害虫のような――いや、害虫にすらなれなさそうな私なんかに、そんな高度な技術を持ち合わせているとでも? ええ、自分をどれだけ卑下にしてでも、私は大声でハッキリと言わせていただきます。努力はするので抓らないでくださーい!!
「では、彼女をお願いいたします」
「おう」
「レフティ、我が――僕はちょっと神殿へ行って来るよ」
ぷぷー! 今“我が輩”って言おうとしましたよ、魔王様ってば! やはり滲み出る俺様気質というものは簡単に誤魔化せるものではないと言ういたたたたたたっ!! ナレーションはさせてください魔王様!
――魔王様は、小声で「“イイ子”にしてるんだぞ?」と。いかにも何かを含んだ笑みを浮かべ……、私に背を向けてこの場を去って行ってしまったのだった。取り残された私。
魔王様に頼まれたお兄さんが言う。
「彼、キミの恋人?」
「……いえ。なんというか……私がお世話をさせていただいてるというか、なんというかですね」
「俺と同じで顔は優男には見えたけどさぁ……なんか、裏ボスって感じしない?」
私はその言葉におおいに頷いた。
「ま、頼まれた事は成し遂げるぜ。ひとまず自己紹介だ。俺はここ“ヘムロック”のチームリーダー、トム・レナード。パルクールっつートレーニング方法を、一から十まで教えてる。成長した教え子は今あそこで、仮の先生をやってるかな。キミは?」
私は一瞬、パーティーにて使われた偽名を使おうか悩んだが……。先ほど魔王様は私の名を呼ばれていたのだし、本名でも問題はないだろう。私は「レフティと申します」と笑顔で言った。

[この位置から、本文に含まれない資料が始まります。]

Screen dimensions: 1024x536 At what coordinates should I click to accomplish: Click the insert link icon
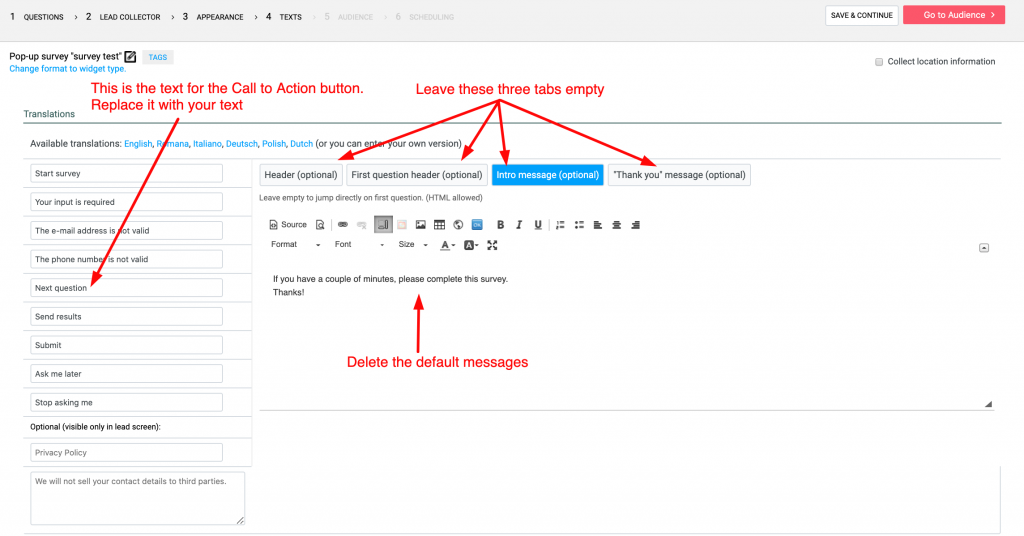coord(343,225)
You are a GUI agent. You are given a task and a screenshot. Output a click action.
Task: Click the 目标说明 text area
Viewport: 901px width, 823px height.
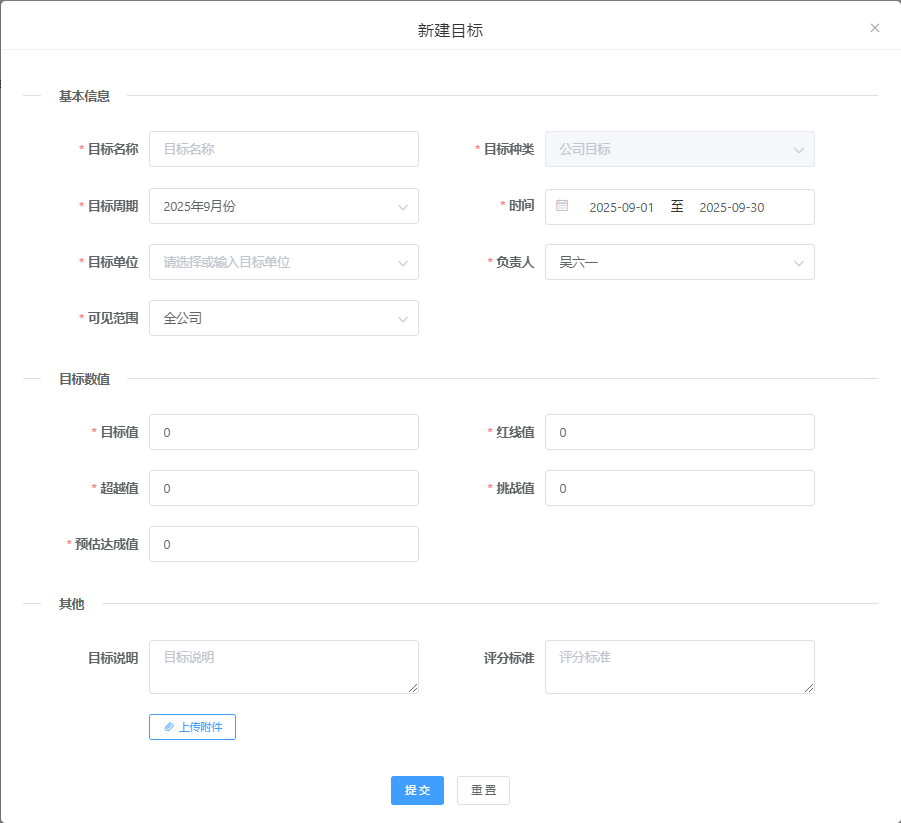283,667
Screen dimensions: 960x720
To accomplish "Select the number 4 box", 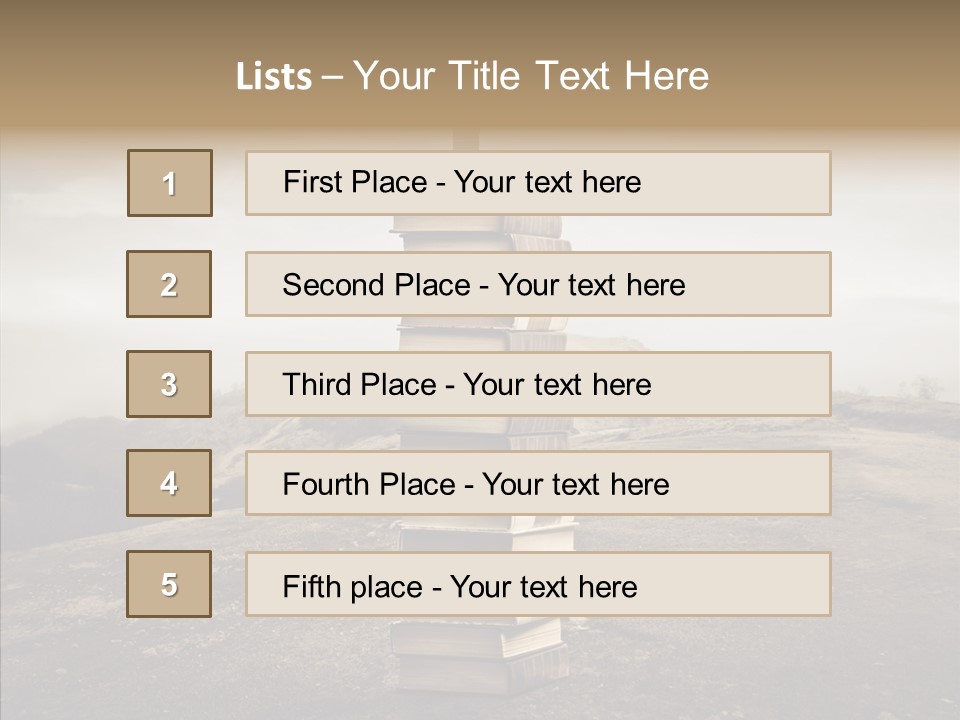I will [x=169, y=483].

「レフティね。よしレフティ、まず……俺はたしかにリーダーと名乗らせてもらってはいるが、ぶっちゃけ俺も雇われ人だ。だからリーダーではなく、仲間。いいな? だから俺の事は、トムと呼べ」
「トム様ですね。わかりました!」
「はいストップ。様はおかしい、お前は仲間に“様”をつけるのか?」
「えっ。……いや、でも、私」
「郷に入れば郷に従え。つまりだレフティ、ここ“ヘムロック”にいる限りは……俺らのルールに従う。いいか?」
私はしばらく黙り込む。
……郷に入れば郷に従え。すなわちそれは、その土地やその環境に入ったならば、そこでの習慣ややり方に従うのが賢い生き方である、という意味の表現。たしかにその通りだ。まったく意味が無さそうでも、やるのがルール。いつか、意味があったと思うかも知れないのだから。
その言葉が染み込んだ時――私は、しっかりと頷く。
「わかりました、トム」
「おっし。それじゃあ、レフティには俺が直々に教えてやる。残念ながら俺は厳しいぜ?」
「まかせてください。鍛えられた私の精神力、見せてあげます」
――そして私はトムの指導の元、トレーニングを開始するのであった。